# start of Data entries

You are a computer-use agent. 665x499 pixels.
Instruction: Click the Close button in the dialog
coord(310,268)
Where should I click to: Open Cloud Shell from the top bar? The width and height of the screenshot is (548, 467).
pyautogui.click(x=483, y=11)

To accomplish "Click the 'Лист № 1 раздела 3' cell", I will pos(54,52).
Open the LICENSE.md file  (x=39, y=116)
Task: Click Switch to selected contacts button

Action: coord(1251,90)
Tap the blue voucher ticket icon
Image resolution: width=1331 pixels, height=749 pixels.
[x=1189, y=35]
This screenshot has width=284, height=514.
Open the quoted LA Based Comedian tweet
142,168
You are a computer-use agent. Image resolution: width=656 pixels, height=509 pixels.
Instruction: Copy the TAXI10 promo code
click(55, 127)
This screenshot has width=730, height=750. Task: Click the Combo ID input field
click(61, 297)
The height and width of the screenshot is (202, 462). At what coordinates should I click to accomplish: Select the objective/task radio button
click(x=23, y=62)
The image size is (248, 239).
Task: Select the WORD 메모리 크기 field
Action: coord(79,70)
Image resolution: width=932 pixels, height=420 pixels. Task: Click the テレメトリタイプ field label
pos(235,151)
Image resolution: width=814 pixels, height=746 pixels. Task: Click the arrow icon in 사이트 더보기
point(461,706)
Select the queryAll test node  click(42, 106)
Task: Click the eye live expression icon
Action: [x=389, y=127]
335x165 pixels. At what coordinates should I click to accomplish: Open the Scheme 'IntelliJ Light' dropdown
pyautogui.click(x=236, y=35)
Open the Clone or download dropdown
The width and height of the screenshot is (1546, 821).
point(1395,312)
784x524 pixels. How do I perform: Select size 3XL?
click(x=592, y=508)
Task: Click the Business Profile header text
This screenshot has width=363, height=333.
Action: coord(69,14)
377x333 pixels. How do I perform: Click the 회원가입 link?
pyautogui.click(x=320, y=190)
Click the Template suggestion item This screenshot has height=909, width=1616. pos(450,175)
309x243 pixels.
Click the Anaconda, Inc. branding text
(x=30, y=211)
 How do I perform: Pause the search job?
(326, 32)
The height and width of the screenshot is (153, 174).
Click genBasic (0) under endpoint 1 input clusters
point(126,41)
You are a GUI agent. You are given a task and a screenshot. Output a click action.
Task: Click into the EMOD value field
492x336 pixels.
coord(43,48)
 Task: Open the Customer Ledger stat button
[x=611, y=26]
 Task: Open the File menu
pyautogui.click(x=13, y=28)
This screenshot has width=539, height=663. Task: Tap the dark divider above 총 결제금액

# end of Data entries

* _What is expected_
Please return, unchanged, the lines beginning with the line that contains "Image resolution: width=814" and continuing through the line that contains "click(x=592, y=508)".

* _Answer for this exercise_
Image resolution: width=814 pixels, height=746 pixels. Task: Click the arrow icon in 사이트 더보기
point(461,706)
Select the queryAll test node  click(42, 106)
Task: Click the eye live expression icon
Action: [x=389, y=127]
335x165 pixels. At what coordinates should I click to accomplish: Open the Scheme 'IntelliJ Light' dropdown
pyautogui.click(x=236, y=35)
Open the Clone or download dropdown
The width and height of the screenshot is (1546, 821).
point(1395,312)
784x524 pixels. How do I perform: Select size 3XL?
click(x=592, y=508)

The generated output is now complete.